Britain has some of the cheapest train fares in Europe; you just have to know how to find them
Britain may have some of the most expensive train fares in Europe – but it also has some of the cheapest.
Despite the prices hike, Mark Smith, who runs a popular blog called The Man in Seat 61 offering advice on train travel in the UK and the rest of the world, says there are still bargains to be had.
“The advance long-distance fares, which aren’t regulated, are cheaper than 20 years ago, in real terms,” says Smith, who used to work for the Department for Transport as an expert on fares and ticketing. “In fact, I don’t think there’s ever been a cheaper time to travel to Scotland in the last 100 years.”
Booked in advance, London to Edinburgh can cost as little as £14.60; to Glasgow, £18.50.
Cheap fares can be booked a maximum of 12 weeks ahead, but are only valid on the specified train and there are no refunds.

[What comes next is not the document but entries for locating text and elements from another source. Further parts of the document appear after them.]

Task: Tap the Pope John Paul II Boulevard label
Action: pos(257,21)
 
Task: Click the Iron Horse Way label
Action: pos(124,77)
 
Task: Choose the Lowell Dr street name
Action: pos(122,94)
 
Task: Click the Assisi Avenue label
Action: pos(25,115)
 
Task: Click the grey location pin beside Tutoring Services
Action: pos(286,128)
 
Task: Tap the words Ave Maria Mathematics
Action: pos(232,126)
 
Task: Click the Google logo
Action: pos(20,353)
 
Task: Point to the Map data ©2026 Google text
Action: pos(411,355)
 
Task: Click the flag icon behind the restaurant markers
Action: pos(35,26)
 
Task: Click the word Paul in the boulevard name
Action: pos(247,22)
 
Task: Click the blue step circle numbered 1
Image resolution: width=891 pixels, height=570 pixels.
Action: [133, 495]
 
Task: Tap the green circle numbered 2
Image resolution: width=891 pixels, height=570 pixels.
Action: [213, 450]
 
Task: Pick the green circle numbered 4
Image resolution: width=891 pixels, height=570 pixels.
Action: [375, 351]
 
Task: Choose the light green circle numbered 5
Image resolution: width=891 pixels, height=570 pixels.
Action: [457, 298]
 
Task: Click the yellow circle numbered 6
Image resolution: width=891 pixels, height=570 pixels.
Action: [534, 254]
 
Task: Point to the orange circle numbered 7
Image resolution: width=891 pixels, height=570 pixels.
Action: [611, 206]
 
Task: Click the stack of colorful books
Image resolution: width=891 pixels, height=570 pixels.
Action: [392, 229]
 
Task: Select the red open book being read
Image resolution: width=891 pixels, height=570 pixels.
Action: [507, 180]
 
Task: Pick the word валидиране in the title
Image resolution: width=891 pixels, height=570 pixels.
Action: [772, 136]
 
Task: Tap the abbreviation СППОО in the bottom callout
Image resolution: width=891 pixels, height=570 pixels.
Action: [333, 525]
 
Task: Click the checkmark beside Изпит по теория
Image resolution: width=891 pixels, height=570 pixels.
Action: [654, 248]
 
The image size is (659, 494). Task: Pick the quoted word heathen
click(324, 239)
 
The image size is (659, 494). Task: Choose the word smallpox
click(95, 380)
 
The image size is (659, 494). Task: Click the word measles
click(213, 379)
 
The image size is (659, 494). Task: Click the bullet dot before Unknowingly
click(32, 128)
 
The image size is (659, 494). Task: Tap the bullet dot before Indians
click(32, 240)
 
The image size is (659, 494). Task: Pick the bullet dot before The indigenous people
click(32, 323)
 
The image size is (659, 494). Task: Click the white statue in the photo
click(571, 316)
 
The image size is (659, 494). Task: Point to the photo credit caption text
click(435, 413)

But why do train companies offer such cheap deals? “Exactly the same reason as easyJet and Ryanair,” explains Smith. “They price up late fares for business people, but price down advance fares for leisure journeys and fill empty seats. They’ve actually been very successful. The cheap fares seem to have held off coach competition. Why spend eight or nine hours on a coach when you can spend three hours on a train for cheaper?”

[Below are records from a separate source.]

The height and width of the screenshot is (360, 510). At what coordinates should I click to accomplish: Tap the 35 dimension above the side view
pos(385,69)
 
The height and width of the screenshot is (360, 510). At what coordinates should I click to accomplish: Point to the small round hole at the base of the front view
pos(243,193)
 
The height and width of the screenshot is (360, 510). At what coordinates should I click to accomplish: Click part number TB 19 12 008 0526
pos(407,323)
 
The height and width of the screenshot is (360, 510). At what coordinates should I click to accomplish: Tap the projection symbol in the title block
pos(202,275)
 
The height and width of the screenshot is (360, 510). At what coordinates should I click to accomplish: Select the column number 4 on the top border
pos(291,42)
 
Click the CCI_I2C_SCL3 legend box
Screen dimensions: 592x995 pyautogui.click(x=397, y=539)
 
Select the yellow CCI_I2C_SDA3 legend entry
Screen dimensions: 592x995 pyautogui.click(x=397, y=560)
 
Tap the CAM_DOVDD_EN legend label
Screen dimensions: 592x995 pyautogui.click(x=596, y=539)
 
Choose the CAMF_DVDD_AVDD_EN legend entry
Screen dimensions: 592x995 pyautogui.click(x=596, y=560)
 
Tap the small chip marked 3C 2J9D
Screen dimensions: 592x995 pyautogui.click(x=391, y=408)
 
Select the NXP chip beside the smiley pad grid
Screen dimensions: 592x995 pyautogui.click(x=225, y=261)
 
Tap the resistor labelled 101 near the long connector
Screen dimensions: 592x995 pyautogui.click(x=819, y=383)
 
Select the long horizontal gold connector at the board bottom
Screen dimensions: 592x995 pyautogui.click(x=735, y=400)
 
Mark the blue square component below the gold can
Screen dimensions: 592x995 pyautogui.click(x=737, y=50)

Smith says that over the past few years the big price increases in fully-flexible business fares “have been more than offset by huge increases in travellers buying increasingly cheap advance fares”.
“Unfortunately,” Smith says, “there’s more availability for advance tickets in and out of London, probably because it’s a more competitive market. It’s all about quotas, and because the greatest demand is on London routes, there’s going to be a higher quota of cheap tickets and more availability.”
Low fares – as advertised
Can you really get one of those cheap advertised deals? Guardian Money compared the adverts with the best price we could find in the next three months on thetrainline.com. We found it was possible to get pretty close to the advertised deals – but inevitably, many were at awkward times and we had to book far in advance. For example, we could find a single to Liverpool for just £12 going out on Saturday afternoon, 10 March by booking on 20 December. But if we were booking on the same day for a single to Liverpool travelling on Monday 7 January (departing Euston at 8.07am) the fare would be a stonking £115.50 second class. One tip is to use thetrainline.com’s ticket alert service. You’ll receive an email when the cheap tickets become available, usually 12 weeks in advance.